La vida como bifurcación

  • La obra de Mesa Selimovic, ambientada en la Bosnia otomana, ahonda en la conciencia del hombre en un mundo donde lo justo y lo injusto se difuminan

Mesa Selimovic (Tuzla, 1910-Belgrado, 1982).

Mesa Selimovic (Tuzla, 1910-Belgrado, 1982).

Junto a Ivo Andric, la literatura bosnia halla su otro clásico pilar en la obra narrativa del más desconocido Mesa Selimovic (Tuzla, 1910-Belgrado, 1982). Se publica ahora La fortaleza, novela que cuenta con la loable traducción de Miguel Roán, dado que el estilo literario de Selimovic es sutil pero sinuoso, directo y ondulante, conforme una voluntad de contradicción personal que envuelve, como veremos, a sus personajes. La fortaleza y la anterior El derviche y la muerte, ambientadas en lo hondo de la Bosnia otomana, suponen dos de los títulos más señeros de la literatura yugoslava del siglo XX.

El protagonista aquí es Ahmet Sabo, joven excombatiente del ejército en la guerra que la Sublime Puerta libra contra los rusos, en este caso en el lejano enclave de Jotín. Aturdido por lo visto y padecido en el frente, el joven regresa a Sarajevo, ciudad donde intentará sobreponerse al recuerdo del horror en otro territorio hostil: el mundo absurdo, asfixiante y despiadado del poder, reflejado metafóricamente en una fortaleza. El pesimismo antropológico de Mesa Selimovic se mueve en los interiores atormentados de sus protagonistas. Igual ocurría con Ahmet Nurudin, el maestro sufí sobre el que gravita la historia de El derviche y la muerte. La experiencia vital de Selimovic, nacido en una familia musulmana de Tuzla de estricto cumplimiento (originaria a su vez de cristianos conversos al islam), se trasluce en el drama mental que afecta a la voz narradora.

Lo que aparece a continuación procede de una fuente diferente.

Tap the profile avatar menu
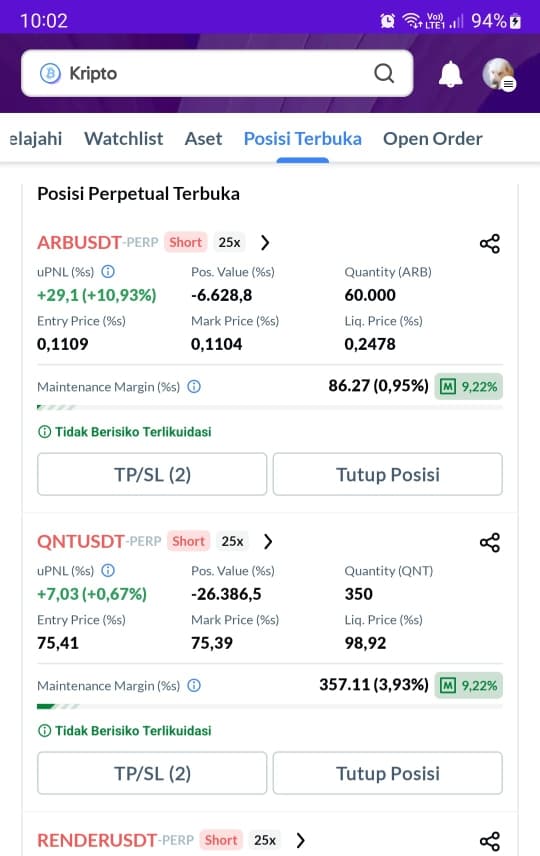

Pese al clima religioso en el que vivía su familia (el autoritarismo paterno tendrá su influjo), Selimovic profesó su ateísmo, pero sin menoscabo de la cultura islámica de la que era deudor natural. Se adscribió al Partido Comunista y luchó con los partisanos de Tito, el hacedor de Yugoslavia, durante la II Guerra Mundial. Miguel Roán, como el también balcanista Marc Casals (autor de La piedra permanece, reseñada aquí en su día), inciden en un hecho trágico que marcó el atormentado devenir de Selimovic y que, como se ha dicho, se trasluce como sombra de fondo sobre sus novelas. Su hermano Sefkija fue ejecutado como escarmiento por los propios partisanos de Tito, acusado de haber robado unos bienes muebles del Estado de los que él era responsable. El escritor no renunció a la revolución partisana, a su juicio el único camino posible por entonces; pero la muerte del inocente jamás pudo superarla.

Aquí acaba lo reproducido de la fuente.